We re-explore some top tips on how to stay focused and keep distractions at bay...
Before you go to bed, it helps to make sure your working space is clear of whatever detritus the day has accrued. There's nothing worse than waking up and realising you need to clear away the empty dishes or clear your workspace of laundry before you can start.
While WFH is a less formal affair than physically going to your place of work, a good rule of thumb is to ask yourself 'would I wear this to a dentist or doctor's appointment?'. Tempting though it may be to spend the day in full PJs, it probably won't put you in the most productive mindset and it may tempt you into lounging and/or attending virtual meetings with your camera switched off instead of signalling to your brain (and colleagues) that you're 'ready' for work.
Try not to get side-tracked by housework during the day. It might help to do a bit before you start work if you need, and even schedule something in for during your lunch break, but doing domestic chores during your working hours is likely to take you out of your productive flow.
It's not always possible, but try to avoid using your bedroom as an office, as this should remain a calm place for you to unwind and sleep. The kitchen or living area are the next best options to a home office. To remain undisturbed and undistracted while working, set boundaries with those you live with to avoid having them walk in and out your workspace to chat, cook up a storm or switch the telly on. Try to pick somewhere that's free from clutter or unfolded laundry that's begging to be done. Even if you turn a chair around so you're looking out of a window in the corner of your dining room or have a folding table, these can prove helpful strategies for your focus.
It helps to block time out in your diary for your tasks and, if possible, only hold calls within certain hours of the day, to allow for you to complete your daily objectives. Depending on how you work best, you may find it better to complete complex tasks in the morning when your brain is fresh and more creative or communication-based activities in the afternoon - or vice versa.
Keeping a to-do list is still one of the best ways to ensure meeting deadlines and keeping priorities in check. At the end of each day, it's helpful to plan for the next, so you can sit straight down and get cracking. Consider an achievements and priorities-style team communication where you retrospectively look at what was accomplished in the previous week and what the current week's top tick-list jobs are.

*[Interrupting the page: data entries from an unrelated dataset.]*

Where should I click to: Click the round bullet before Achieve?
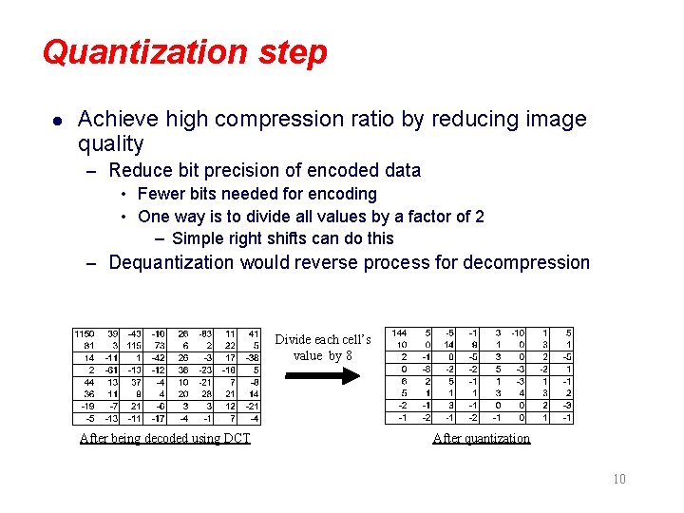pos(57,121)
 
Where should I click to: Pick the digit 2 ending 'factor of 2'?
pos(479,217)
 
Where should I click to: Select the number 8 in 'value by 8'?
pos(349,355)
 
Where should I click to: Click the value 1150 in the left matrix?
pos(84,334)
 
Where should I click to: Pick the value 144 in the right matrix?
pos(399,334)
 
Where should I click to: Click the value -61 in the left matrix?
pos(111,370)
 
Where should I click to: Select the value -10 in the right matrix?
pos(517,334)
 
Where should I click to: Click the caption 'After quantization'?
pos(481,438)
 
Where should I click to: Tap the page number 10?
pos(618,479)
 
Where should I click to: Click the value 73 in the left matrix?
pos(160,346)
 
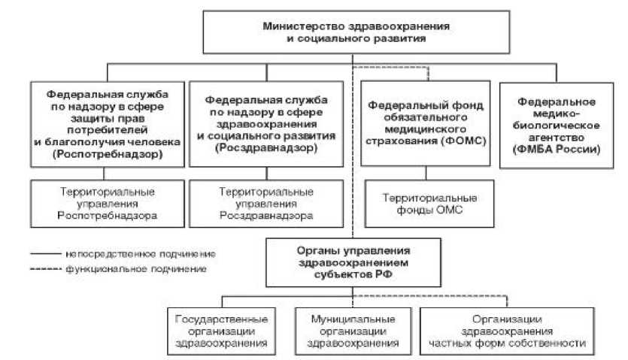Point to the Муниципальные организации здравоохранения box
click(x=353, y=331)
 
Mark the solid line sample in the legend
click(x=46, y=253)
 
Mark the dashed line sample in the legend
click(x=46, y=268)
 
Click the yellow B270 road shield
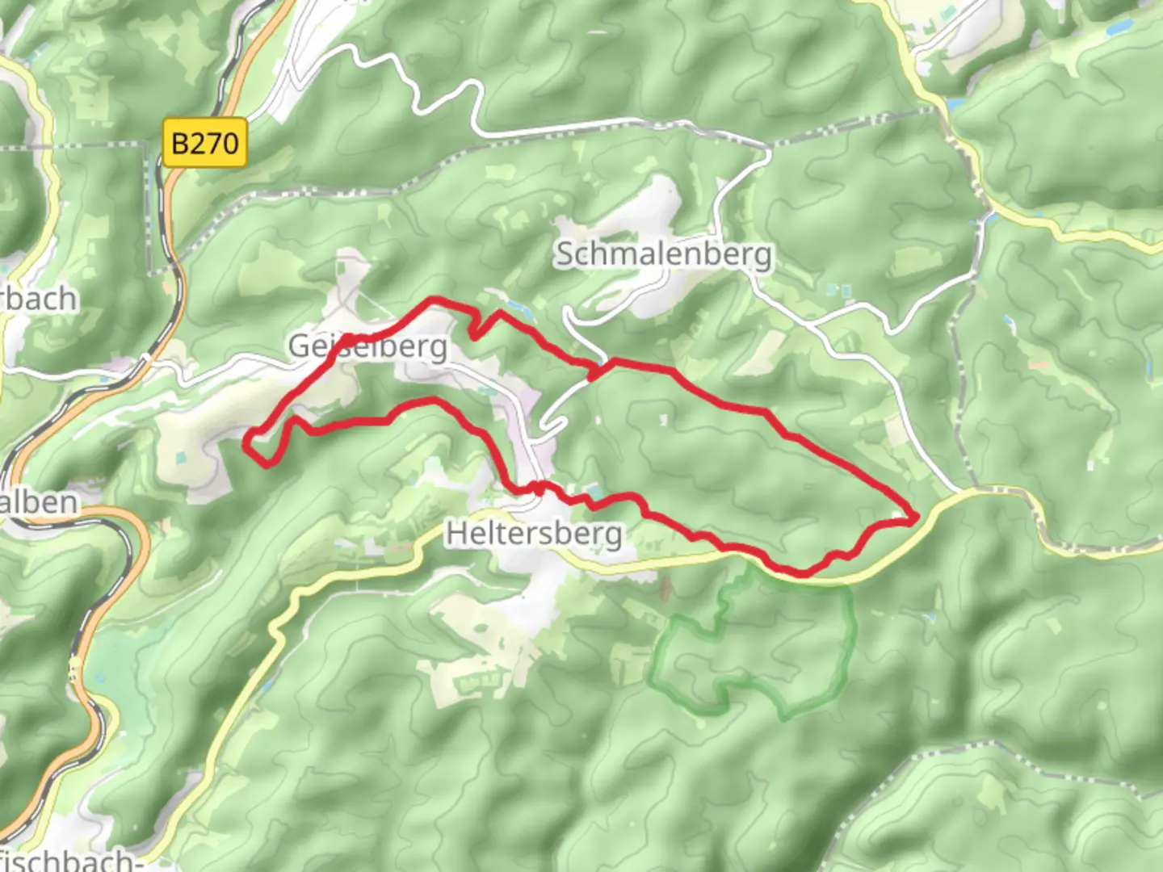(x=204, y=144)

Depending on what works best for you, schedule either regular small breaks and/or a longer lunch break. If you're a fridge raider that's prone to constant snacking, try preparing food as if you were leaving the house for work. It's important to step away from your work to eat lunch somewhere else in the house or garden or park. It'll refresh your brain and enable you to come back and have a productive afternoon. Don't forget a healthy lunch - whether at home or in the office - will also help with focus.
Take one day a week or a regular time of day to check in with each member of your team. This should help you to keep on top of what everyone's doing and ensure that progress is being made across projects, as well as checking to see that everyone has the resources and support they need.
If you work from home more than you do from the office, it can be socially isolating. Teams and other video calling software are a great way of not only discussing work but also having a social fix. When you are in the office, consider scheduling in a lunch or some other form of social contact to catch up and make sure you are keeping those interpersonal skills simmering.
Working from home is still working, so set your normal hours and stick to them. A caveat to this is if you want to capitalise on the lack of commute and start your day earlier. It may be that your work is happy for you to shift your hours or take your 'lunch hour' at a different time that suits you - perhaps to help with a relative or child - of course, this needs to be communicated with and agreed upon by your line manager.
Don't forget when your working day is done to close the door to your office or pack your things away - the day's work is done. It can be tempting to blur the lines but then you set the expectation that you are always available and it's important to have boundaries.